The tree gets closer and closer.
Stop Chad I want out!
Nothing stops, Chad keeps laughing.
I wonder if I am going to make it, If I am going to die when the car slams into the old oak tree.
Fear, overwhelming fear.
Please God forgive me for my foolishness.
“Wake up Shana, you’re having a bad dream!”
It was a dream, well a memory really of what had happened before.
“You were crying out honey, I wanted to make sure you were okay. You weren’t hurting or sick, or anything.”
“I’m okay Mom, I was just having a bad dream.”
“Are you sure?”
“Yeah I’m sure! Why don’t you go back to bed for awhile?”
“Because we have to get up in a short time anyway. It’s almost time to get you up and ready for school.”
I hated that I had interrupted Mom’s sleep. I shouldn’t have cried out, but how could I stop myself? I had been dreaming, dreaming about the crash. Sometimes the dreams were so vivid it seemed like I was going through all of it over again, and I did not like doing that. When I did I felt like I was living in the past.
“Shana you know if you need to talk you can talk to me.” Mom assures me.
“I know Mom.” I don’t tell her I have worried her enough that I don’t want to upset her anymore than she already is. She’s gone through so much already, and I hate to
see her hurting like that.
Mom lifts me out of bed, which I know is no easy task for her. She’s not a very big woman, but what Mom lacks in size, she makes up for in her strength and determination. I look at Mom lovingly, as she gets me bathed and ready for classes. I hate her having to do this for me, but she never complains, she just does it out of love, and that love makes her more beautiful than she is. When I am in my forties I hope I look as good as Mom and can pass for someone a decade younger than I. Mom tells people she’s forty one and everyone thinks she’s fooling them, but Mom really is forty one only she looks about thirty, especially when she wears her honey colored hair down.
I feel like I am aging her though, that the way she has to care for me is exhausting her. I worry about her, and wonder how much she can take. I wonder how much I can take for that matter. I try to remain strong on the outside, but sometimes on the inside I am dealing with such a mix of emotions that I can’t even begin to know how to deal with them.
Sometimes I talk to Chandra about my emotions. She had so openly talked to me when she was battling cancer, we were only little girls then but sometimes I still feel like a little girl, a little girl who is trying to face a life changing situation, a situation I did not even know how to begin to deal with.

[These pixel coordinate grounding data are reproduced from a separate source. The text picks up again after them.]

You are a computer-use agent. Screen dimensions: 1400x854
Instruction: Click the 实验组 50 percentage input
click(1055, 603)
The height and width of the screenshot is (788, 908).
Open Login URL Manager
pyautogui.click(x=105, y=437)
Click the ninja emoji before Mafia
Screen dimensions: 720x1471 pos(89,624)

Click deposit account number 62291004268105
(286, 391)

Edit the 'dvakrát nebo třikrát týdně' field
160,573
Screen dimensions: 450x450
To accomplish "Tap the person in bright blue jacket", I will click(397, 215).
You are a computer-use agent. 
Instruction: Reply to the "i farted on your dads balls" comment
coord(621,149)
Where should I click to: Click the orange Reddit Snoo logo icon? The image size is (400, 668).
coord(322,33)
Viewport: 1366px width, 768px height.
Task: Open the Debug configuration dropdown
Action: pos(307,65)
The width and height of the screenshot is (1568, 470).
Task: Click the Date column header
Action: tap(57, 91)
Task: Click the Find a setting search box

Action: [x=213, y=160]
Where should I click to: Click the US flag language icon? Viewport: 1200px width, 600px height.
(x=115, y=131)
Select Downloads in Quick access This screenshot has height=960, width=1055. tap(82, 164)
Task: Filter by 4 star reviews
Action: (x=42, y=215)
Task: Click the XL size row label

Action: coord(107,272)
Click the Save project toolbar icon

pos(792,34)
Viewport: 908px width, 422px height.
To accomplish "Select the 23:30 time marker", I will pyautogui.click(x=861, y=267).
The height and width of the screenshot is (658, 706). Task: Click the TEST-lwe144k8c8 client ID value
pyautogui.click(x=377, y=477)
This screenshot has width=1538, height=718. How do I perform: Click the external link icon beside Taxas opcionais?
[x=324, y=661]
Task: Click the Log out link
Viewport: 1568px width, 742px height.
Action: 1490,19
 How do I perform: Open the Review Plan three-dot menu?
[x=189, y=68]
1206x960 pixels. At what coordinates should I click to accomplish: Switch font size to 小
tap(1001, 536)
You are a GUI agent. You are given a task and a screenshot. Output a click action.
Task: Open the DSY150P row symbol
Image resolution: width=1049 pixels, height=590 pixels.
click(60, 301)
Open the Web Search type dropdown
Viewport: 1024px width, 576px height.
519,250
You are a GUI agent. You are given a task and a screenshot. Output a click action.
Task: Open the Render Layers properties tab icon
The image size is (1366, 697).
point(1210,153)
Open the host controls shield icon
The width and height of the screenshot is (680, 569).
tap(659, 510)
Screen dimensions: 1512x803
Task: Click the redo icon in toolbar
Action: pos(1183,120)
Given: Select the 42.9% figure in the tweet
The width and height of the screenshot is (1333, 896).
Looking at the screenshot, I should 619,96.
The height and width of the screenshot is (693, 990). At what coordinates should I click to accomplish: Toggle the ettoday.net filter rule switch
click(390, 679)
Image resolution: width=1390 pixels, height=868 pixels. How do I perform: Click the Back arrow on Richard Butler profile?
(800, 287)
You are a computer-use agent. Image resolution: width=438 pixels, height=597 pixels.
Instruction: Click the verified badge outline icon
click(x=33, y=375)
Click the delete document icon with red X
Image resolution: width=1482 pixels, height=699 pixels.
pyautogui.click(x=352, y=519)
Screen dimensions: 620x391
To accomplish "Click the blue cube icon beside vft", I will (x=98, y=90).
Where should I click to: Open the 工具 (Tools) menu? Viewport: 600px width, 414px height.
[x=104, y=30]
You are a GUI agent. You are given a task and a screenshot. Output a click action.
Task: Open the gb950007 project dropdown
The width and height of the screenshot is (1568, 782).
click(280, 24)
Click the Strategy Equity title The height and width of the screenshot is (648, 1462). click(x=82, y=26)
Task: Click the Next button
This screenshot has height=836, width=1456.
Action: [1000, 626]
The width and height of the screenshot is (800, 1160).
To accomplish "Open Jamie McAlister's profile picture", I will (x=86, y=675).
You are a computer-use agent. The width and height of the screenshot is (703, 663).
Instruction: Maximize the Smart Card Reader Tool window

“Shana maybe you should talk to a counselor or somebody from our church about what you are feeling. I think it would help. I know they sent counselors to you in the
hospital, but I think you should see someone you are comfortable with.”
I tend to agree with Chandra. I do need to talk to someone, but I don’t want Mom to go with me. I feel like it would upset her more.
“Will you go with me if I make an appointment at our church?” I ask Chandra. Our Church is close enough that Chandra won’t have to worry about getting me in and out of the car, I can make it there with my chair and Chandra can walk.
“Of course I will Shana, you know you don’t even have to ask.”
“You look tired today.” Chandra tells me.
“I dreamt about the crash again last night, and when I screamed out Mom came running in. Lately I have been dreaming about the crash a lot, and I am tired of it, because I wake up feeling like I haven’t slept.”
“Chandra it’s not your fault and you know that.”
We ended our conversation just as the first bell rang for us to go to class. We both had history with Mr. Meyers first period, it was a hard class, and he didn’t take any
slacking, but I liked history. Mr. Meyers wasn’t one of the friendliest teachers in school, but he was not one of the rudest either, and like most of my teachers he was understanding of what had happened to me, and gave me the extra time I needed to complete the assignments.
Chandra sat next to me in all the classes we shared, because she helped me with the things I could not do myself. I was glad to have her in most of my classes, and that I was able to lean on Chandra when I needed her. I knew my best friend would do anything in her power to help me, and she understood that sometimes that meant saying no, and although I knew she hated to do that, sometimes she did because it was not in my best interest.
“Are you going to be okay?” Chandra asks before we enter the classroom. “Maybe you should have stayed home because you did not sleep well.”
“Chandra don’t worry, I’ll be okay. I made it through the accident I think I can make it after a night of little sleep.”
“It’s been more than a night though Shana.”
“I know and that’s why I agreed to talk to someone at the church.”
Chandra held open the door for me as we entered the classroom. I was exhausted but I was going to make it through this day, and I was going to be alright. Hopefully I would sleep well that night, I didn’t know how many more restless nights I could take, but I did not want to admit that to my best friend or my Mother.